Les colonies sont multipliées soit par division, soit surtout par récupération d’essaims sauvages car l’abeille africanisée a une très forte tendance à essaimer voire à déserter la ruche si les conditions de vie ne lui conviennent pas. Très peu d’apiculteurs pratiquent la sélection ou la production de nuclei pour leur usage personnel ou pour la vente comme c’est le cas à la coopérative « Miel del Bosque » de Boaco.
Quelles sont les perspectives du Nicaragua en matière d’apiculture ?
Il existe actuellement un nouvel élan au niveau du pays pour développer cette activité comme en témoignent le projet du ministère de l’agriculture au travers de l’institut de développement rural. Il consiste à relancer un programme comme celui qui avait été mis en place il y a quelques années pour aider les petits apiculteurs à se former et leur donner quelques ruches pour démarrer leur activité. Des banques, des organismes publics et privés travaillent à la mise en place d’actions spécifiques pour développer le marché national, en particulier en mettant à la disposition des rations individuelles de miel considéré comme un aliment de grande valeur nutritive pour les enfants.
Il n’existe pas vraiment de coordination efficace des apiculteurs au niveau national. En revanche, certaines coopératives développent des programmes de formation et de remise à niveau très dynamiques pour leurs adhérents (biologie et vie sociale de l’abeille, hygiène et traitements, réemplois de la cire sont des exemples que j’ai pu observer). Ces programmes sont mis en place et réalisés avec l’aide des responsables des coopératives et de techniciens qui présentent un bon niveau de connaissances.
En plus du marché national encore limité, quelques entreprises et coopératives ont acquis depuis plusieurs années une solide expérience à l’exportation.

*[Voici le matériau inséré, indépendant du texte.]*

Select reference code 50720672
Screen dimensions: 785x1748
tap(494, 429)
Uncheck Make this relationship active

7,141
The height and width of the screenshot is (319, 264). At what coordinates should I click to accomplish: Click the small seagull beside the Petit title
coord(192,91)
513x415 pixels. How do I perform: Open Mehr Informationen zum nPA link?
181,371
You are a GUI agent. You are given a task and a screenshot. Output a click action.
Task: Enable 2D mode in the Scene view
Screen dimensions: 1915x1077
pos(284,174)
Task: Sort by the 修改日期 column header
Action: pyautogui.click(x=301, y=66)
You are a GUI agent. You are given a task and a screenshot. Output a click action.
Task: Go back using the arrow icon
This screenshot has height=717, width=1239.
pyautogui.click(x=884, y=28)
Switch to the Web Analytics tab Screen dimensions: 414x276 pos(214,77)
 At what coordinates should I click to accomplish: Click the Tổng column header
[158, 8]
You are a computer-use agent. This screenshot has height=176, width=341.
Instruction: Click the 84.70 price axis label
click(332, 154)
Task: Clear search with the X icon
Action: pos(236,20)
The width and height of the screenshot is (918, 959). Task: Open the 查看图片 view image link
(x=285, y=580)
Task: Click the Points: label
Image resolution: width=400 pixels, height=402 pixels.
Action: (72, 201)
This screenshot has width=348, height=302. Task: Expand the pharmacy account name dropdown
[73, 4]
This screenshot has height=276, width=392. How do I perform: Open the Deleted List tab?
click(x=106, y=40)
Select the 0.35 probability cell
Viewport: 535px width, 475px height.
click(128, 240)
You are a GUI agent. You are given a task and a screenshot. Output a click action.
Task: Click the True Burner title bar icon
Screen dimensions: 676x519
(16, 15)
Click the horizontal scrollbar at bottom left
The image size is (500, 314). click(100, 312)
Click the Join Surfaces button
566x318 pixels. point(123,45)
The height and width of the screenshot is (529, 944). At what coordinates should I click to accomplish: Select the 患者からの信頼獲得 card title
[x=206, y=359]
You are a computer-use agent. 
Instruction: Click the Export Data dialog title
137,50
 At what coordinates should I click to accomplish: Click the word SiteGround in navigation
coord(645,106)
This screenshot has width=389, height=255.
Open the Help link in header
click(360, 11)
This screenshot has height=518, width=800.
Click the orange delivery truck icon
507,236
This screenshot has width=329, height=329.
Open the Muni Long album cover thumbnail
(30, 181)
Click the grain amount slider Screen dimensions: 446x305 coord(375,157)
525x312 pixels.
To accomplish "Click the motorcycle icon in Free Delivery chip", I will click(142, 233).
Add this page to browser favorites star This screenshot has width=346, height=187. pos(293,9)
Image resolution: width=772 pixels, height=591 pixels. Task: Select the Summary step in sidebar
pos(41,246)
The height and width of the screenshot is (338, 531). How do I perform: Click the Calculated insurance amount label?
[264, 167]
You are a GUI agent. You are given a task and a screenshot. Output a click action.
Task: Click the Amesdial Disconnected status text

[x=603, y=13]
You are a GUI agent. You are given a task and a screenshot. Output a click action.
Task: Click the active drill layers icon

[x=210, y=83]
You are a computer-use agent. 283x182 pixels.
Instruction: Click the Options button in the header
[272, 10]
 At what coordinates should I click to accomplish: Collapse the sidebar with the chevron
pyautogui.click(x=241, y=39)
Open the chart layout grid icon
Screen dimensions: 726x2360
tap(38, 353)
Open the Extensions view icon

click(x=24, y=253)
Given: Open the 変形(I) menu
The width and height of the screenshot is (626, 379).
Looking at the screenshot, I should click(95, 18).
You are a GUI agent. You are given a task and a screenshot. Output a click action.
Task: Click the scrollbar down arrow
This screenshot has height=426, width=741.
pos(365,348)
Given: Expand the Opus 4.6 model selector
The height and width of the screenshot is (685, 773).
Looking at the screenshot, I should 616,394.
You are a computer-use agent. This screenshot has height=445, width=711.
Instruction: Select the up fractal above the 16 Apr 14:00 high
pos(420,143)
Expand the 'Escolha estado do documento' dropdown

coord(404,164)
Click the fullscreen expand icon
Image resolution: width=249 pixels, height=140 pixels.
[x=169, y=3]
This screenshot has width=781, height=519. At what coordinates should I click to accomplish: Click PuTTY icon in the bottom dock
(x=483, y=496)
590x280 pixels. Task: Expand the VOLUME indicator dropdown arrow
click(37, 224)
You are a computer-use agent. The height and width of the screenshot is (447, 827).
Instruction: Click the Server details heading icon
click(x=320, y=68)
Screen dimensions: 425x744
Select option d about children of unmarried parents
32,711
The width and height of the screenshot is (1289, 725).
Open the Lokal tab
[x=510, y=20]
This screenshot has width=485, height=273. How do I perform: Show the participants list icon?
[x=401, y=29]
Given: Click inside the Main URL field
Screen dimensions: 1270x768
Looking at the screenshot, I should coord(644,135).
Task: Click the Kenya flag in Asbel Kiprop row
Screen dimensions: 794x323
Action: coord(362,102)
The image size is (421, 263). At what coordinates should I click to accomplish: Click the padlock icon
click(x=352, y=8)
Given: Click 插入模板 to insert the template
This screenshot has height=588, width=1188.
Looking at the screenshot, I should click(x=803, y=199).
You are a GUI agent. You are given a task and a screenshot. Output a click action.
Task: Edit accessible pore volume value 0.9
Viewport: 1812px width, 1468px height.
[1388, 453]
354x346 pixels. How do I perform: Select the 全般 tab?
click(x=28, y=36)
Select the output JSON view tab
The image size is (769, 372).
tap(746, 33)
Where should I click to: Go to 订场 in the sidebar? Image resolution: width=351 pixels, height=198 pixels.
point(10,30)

Il existe aussi au Nicaragua un label miel « organica » qui correspond un peu à notre miel bio. (Intercaler photos d’étiquette de miel avec le mot organico, ainsi que sac de café organico…) Il repose sur le fait que seulement 10% du territoire est cultivé, le reste constitué de grandes étendues d’eau, de landes ou de forêts est supposé exempte de produits chimiques (pesticides). Pour autant ce label ne repose sur aucune analyse spécifique. Il est attribué annuellement par un organisme national qui vérifie théoriquement l’emplacement des ruchers et prélève au passage l’équivalent d’un euro par ruche, ce qui, on s’en doute, n’est pas vraiment apprécié des apiculteurs. Mais cette appellation pourrait être développée car elle représente une réalité biologique intéressante. Et le Nicaragua cherche à développer ce label non seulement pour le miel mais aussi pour le café, le cacao et d’autres produits agricoles.
Une autre force du Nicaragua est sans nul doute son exceptionnel potentiel avec plus de 40 familles végétales mellifères identifiées aux floraisons étagées sur 6 mois et plus. Quelques apiculteurs pratiquent d’ailleurs la transhumance avec des succès certains puisqu’ils annoncent des productions annuelles entre 60 et 100 kg de miel par ruche. A cela il faut ajouter la possibilité de faire de miels mono-floraux de qualité aux saveurs inconnues dans nos pays.
Au total, le Nicaragua a de vrais atouts pour augmenter sa production de miel tant en qualité qu’en quantité. L’ambition nationale voudrait décupler le nombre de ruches dans les 10 prochaines années, et rejoindre ainsi les pays qui comptent dans l’univers de l’apiculture mondiale.
Bibliographie sommaire :
- Articles sur l’apiculture et les produits « organicos » parus dans la partie économique de « La Prensa », Nicaragua, février 2008.